§ What the task requires: In the material below, find every line containing the string "actividades" and return it.

§ Study material:
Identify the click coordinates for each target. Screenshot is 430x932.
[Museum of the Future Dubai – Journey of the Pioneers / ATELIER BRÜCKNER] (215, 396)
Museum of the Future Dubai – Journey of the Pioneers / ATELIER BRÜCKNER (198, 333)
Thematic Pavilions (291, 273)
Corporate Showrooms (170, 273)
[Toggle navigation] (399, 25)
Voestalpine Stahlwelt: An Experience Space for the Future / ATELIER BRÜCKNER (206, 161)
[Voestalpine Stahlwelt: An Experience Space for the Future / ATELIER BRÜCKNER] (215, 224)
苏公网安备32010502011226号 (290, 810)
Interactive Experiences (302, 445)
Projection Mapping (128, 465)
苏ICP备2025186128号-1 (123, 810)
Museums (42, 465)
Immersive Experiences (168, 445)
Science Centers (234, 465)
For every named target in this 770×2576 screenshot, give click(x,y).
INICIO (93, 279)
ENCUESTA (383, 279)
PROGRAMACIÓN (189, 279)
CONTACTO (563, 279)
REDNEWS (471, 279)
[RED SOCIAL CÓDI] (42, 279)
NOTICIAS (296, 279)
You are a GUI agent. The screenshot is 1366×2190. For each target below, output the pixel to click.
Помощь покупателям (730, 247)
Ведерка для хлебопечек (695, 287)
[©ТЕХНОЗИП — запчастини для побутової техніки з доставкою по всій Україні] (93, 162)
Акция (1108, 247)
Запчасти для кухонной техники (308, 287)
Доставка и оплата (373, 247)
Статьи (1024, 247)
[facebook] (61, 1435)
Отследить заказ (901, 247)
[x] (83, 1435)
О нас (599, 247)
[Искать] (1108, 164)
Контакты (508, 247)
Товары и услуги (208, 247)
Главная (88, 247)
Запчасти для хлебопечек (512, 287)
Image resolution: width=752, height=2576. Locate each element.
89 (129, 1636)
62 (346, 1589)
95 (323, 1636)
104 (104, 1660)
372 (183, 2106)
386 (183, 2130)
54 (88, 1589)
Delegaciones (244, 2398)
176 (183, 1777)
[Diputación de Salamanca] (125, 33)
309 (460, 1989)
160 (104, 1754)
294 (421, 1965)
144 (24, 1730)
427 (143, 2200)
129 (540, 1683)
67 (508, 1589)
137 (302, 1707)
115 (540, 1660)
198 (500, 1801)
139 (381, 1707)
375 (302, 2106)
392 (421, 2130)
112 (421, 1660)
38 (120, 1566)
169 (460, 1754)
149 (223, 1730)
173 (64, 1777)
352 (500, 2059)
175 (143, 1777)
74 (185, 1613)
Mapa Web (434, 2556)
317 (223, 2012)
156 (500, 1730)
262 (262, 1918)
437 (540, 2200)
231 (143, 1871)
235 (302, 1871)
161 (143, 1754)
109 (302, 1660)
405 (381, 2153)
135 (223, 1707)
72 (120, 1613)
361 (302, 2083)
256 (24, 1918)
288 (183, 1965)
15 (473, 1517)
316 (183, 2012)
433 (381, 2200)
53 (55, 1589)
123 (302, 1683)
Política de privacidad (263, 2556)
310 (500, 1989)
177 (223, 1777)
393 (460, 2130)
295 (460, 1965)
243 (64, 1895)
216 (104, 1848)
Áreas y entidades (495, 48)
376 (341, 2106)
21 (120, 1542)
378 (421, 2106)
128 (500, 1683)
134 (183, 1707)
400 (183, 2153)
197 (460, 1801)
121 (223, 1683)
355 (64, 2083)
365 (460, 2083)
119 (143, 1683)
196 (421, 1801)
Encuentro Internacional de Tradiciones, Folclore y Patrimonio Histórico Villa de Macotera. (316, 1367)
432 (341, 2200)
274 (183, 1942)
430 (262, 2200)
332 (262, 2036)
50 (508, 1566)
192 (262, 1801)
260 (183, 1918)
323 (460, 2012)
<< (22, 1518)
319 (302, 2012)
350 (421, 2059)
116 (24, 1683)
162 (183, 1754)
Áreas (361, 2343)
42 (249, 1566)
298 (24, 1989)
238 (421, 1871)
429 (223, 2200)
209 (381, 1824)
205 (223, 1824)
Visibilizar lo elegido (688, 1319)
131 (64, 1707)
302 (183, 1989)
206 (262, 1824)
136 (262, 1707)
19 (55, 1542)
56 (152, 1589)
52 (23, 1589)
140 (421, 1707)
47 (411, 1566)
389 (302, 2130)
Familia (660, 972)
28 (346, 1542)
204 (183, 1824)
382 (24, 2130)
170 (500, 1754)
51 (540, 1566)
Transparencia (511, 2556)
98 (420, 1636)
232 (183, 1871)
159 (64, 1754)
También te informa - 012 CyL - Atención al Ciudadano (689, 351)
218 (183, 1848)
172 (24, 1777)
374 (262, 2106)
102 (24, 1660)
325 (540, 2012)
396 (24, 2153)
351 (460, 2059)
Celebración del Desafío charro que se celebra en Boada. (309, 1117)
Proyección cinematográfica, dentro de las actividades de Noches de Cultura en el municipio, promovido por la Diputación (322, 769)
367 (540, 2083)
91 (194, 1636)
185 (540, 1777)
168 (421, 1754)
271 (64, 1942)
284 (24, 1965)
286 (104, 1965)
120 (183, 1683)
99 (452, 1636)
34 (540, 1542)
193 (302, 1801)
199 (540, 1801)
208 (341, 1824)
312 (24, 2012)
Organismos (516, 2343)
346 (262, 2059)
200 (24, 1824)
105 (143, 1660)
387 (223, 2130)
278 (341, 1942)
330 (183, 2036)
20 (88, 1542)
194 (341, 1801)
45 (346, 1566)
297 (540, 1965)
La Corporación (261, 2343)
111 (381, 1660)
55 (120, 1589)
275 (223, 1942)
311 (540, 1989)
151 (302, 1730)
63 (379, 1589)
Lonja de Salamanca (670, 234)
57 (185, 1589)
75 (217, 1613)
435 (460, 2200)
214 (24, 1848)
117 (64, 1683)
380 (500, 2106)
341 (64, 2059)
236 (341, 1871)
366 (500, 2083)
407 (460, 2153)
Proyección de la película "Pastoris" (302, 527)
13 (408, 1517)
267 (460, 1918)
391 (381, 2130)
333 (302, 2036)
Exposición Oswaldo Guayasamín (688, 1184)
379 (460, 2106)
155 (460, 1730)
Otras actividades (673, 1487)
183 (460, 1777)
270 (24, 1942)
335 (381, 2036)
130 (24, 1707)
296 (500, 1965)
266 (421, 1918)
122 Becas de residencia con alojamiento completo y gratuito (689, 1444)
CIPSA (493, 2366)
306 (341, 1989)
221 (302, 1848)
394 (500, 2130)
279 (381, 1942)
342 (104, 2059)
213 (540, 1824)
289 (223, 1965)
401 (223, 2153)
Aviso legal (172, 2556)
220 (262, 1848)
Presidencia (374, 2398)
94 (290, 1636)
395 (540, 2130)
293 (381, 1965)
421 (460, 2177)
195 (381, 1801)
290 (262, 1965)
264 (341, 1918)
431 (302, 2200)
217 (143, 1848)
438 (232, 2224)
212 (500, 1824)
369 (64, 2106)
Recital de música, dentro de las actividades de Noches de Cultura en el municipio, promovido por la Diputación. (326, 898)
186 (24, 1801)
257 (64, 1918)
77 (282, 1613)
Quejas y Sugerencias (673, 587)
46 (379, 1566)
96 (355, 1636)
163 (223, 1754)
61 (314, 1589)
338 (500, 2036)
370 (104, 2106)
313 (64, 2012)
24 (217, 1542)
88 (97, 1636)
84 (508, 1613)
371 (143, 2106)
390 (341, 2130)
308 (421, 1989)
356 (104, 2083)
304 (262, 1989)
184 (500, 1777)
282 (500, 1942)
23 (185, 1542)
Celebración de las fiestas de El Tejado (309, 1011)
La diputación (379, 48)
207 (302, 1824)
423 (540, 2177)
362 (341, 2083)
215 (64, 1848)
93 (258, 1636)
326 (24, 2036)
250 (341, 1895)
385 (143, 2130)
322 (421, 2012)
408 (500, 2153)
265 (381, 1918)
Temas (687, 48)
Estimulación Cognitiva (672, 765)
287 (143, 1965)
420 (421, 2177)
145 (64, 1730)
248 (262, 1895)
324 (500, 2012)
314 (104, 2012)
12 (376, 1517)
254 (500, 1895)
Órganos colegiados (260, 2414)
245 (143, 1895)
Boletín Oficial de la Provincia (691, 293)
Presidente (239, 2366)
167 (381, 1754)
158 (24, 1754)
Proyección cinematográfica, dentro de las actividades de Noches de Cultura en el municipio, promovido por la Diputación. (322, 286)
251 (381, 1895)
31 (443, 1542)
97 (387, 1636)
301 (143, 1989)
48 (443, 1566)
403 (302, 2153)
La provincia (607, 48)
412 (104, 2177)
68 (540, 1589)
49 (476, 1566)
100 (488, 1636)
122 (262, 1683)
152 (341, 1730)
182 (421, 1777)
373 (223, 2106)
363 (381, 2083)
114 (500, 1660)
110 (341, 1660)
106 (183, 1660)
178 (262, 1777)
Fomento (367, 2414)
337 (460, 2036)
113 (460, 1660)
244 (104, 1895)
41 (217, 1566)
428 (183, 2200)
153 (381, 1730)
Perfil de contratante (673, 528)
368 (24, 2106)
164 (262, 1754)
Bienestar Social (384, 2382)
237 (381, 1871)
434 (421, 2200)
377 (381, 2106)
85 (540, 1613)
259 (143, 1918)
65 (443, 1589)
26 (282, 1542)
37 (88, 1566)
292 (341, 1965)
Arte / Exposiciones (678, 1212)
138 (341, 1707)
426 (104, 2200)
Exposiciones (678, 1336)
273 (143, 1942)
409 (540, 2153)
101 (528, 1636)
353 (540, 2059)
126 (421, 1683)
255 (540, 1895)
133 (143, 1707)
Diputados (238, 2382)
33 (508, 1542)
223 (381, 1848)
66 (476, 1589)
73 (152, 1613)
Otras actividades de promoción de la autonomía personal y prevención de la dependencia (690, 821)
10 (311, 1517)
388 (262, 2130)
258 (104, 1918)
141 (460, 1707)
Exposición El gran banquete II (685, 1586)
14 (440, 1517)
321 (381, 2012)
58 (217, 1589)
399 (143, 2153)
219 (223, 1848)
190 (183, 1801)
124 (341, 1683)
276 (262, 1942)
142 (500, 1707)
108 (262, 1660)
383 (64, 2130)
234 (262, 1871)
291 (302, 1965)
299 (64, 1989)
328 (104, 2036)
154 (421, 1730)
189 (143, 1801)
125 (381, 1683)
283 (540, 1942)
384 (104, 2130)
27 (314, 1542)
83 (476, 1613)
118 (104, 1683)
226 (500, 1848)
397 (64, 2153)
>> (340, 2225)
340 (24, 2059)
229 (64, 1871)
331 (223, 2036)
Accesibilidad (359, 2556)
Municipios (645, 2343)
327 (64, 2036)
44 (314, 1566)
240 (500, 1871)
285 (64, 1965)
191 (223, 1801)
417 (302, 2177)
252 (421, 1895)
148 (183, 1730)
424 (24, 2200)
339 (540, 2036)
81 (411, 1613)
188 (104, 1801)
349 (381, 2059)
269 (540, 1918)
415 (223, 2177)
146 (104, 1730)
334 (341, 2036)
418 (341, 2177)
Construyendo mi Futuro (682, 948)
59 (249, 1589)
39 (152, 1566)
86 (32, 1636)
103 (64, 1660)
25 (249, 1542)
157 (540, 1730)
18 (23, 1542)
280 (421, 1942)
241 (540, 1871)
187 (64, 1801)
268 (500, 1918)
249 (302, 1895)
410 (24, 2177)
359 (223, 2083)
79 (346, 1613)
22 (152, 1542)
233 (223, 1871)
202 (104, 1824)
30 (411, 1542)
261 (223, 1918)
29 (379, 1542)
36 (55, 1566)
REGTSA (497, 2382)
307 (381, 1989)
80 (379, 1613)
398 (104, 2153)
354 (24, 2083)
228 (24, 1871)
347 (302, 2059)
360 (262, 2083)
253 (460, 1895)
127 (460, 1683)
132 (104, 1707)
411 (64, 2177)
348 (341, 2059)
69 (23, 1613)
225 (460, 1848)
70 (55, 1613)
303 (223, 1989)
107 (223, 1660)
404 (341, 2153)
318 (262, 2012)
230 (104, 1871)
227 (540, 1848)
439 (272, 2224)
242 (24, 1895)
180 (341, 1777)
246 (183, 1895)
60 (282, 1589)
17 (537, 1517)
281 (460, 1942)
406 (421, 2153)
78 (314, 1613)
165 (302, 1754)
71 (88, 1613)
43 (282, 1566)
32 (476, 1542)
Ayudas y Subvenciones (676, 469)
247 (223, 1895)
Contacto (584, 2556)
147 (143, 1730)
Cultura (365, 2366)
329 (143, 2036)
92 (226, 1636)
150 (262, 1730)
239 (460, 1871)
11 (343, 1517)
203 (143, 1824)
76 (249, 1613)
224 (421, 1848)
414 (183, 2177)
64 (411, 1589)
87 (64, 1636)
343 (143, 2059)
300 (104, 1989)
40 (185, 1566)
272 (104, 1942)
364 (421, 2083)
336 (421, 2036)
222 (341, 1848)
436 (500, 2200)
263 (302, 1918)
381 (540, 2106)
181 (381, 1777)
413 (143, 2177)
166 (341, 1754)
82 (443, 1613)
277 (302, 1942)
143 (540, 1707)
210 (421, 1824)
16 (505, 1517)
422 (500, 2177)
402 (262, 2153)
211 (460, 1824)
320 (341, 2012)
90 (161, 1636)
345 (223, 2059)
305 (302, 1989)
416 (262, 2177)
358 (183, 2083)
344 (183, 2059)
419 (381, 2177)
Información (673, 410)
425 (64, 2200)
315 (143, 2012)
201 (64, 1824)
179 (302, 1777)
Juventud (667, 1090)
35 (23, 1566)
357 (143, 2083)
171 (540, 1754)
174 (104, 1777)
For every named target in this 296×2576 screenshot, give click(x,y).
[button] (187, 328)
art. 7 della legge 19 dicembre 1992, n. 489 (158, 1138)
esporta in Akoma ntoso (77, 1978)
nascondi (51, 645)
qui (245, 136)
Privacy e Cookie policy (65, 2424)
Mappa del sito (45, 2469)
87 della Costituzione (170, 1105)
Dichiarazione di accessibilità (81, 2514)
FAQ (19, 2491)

§ Answer to the problem:
Proyección cinematográfica, dentro de las actividades de Noches de Cultura en el municipio, promovido por la Diputación (322, 769)
Otras actividades (673, 1487)
Recital de música, dentro de las actividades de Noches de Cultura en el municipio, promovido por la Diputación. (326, 898)
Proyección cinematográfica, dentro de las actividades de Noches de Cultura en el municipio, promovido por la Diputación. (322, 286)
Otras actividades de promoción de la autonomía personal y prevención de la dependencia (690, 821)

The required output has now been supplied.